Directions:
1. Edit the part of the Jenn Salling article that opens with the words containing "SEATTLE — Jenn" and closes with "was on school.", putting "attention" in place of "focus".
2. Pick up the Jenn Salling article after its last sentence and keep writing it.

Document:
Huskies’ Salling has her head in the game

SEATTLE — Jenn Salling didn’t make a single friend. That’s the way she wanted it.

In the semester she spent at North Seattle Community College during the 2008-09 school year, Salling kept her head down and maintained the same focus that she would go on to display on the softball field at the University of Washington.

“I knew no one,” she said of the six-month stint she did beginning in Sept. 2008 and culminating in an associate’s degree in March 2009. “I was just going in there with the attitude that I was going to get my 25 credits. I didn’t care to meet new people. My only focus was on school.

“At times, it was like — whoa — it was kind of overwhelming. But at the end of the day, I knew what I was doing it for.”

The Huskies’ junior shortstop with the intense eyes wouldn’t have had a chance to be a part of last spring’s historic run to an NCAA title had it not been for her short stint at North Seattle CC. Coming off an incredible freshman year at the University of Oregon that saw her break school records in batting average (.481), RBI (73) and slugging percentage (.873), Salling would have had to sit out the 2009 season under NCAA transfer rules.

But by earning an associate’s degree, Salling became eligible for the spring quarter at UW and joined the Huskies on April 3, 2009. Since then, she’s been living a softball fairytale.

Supplied data:
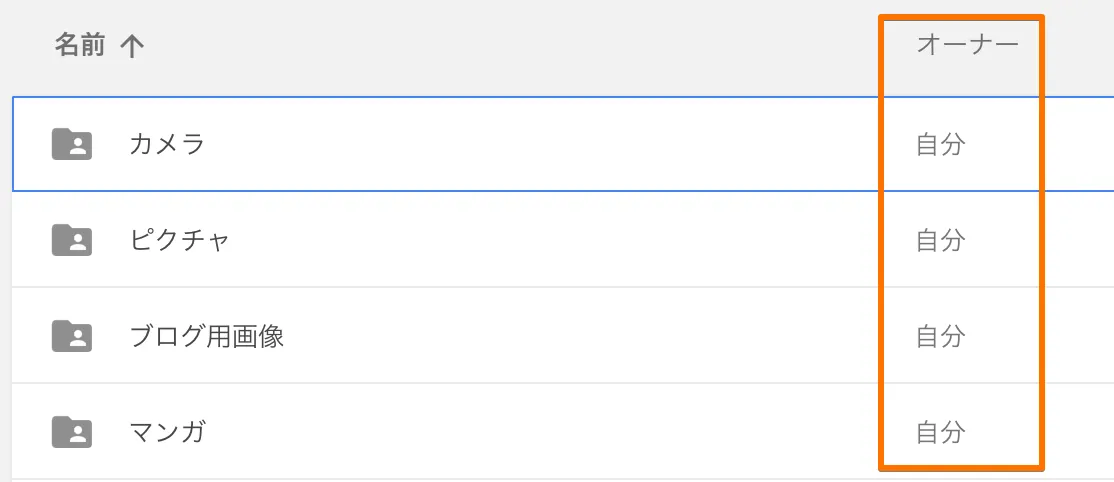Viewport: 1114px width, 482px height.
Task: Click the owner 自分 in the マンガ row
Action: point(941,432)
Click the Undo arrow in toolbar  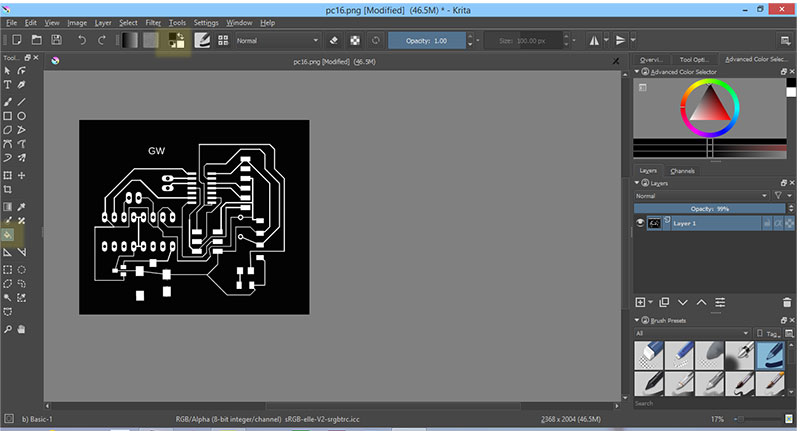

The answers:
1.
SEATTLE — Jenn Salling didn’t make a single friend. That’s the way she wanted it.

In the semester she spent at North Seattle Community College during the 2008-09 school year, Salling kept her head down and maintained the same attention that she would go on to display on the softball field at the University of Washington.

“I knew no one,” she said of the six-month stint she did beginning in Sept. 2008 and culminating in an associate’s degree in March 2009. “I was just going in there with the attitude that I was going to get my 25 credits. I didn’t care to meet new people. My only attention was on school.

2.
“It’s a pretty cool story,” she said from the UW softball complex on Tuesday as the Huskies prepared for this week’s NCAA super-regional series against Oklahoma. “I had to sit out six months, go to community college for a few months, then transfer here in April — and two months later, I’m a national champion.”

In her two seasons at UW, Salling has emerged as an offensive catalyst, a sure-handed fielder and one of the Pacific-10 Conference leaders in intensity. Charming and jovial off the field, Salling brings a focus to the softball diamond that is unmatched.

“A lot of people tell me that I need to smile more out there,” she said. “But that’s just the way I’ve always been. I’ve never really smiled when I’m playing defense, and I don’t know why. It’s not that I’m not having fun; it’s just kind of a game-face mentality.”

Salling’s intensity was on display last weekend, when she drilled a line drive off the chin of North Carolina pitcher Danielle Spaulding and stood on first base without so much as an apologic nod. (Spaulding, thankfully, was not seriously hurt and stayed in the game.)

The next day, in a rematch with North Carolina that would determine which team came out of the Seattle Regional, Salling all but ignored coach Heather Tarr in the third-base coach’s box and decided on her own to lay down a one-out bunt with no one on base in the bottom of the eighth inning. Salling dove head first into first base, then advanced to second on an error.

Two batters later, when coming around third base on Shawna Wright’s line drive toward the left-field corner, Salling ignored teammate Niki Williams’s raised arms at home plate and slid in for the game-winning run.

“In my mind, I was like: I’m sliding; I’m going to try to make this look pretty cool to end it,” Salling said with a grin Tuesday.

That’s typical Salling, who only knows one way to play the game.

“She knows how to bring it,” Tarr said. “She knows how to be focused. She’s in the game.”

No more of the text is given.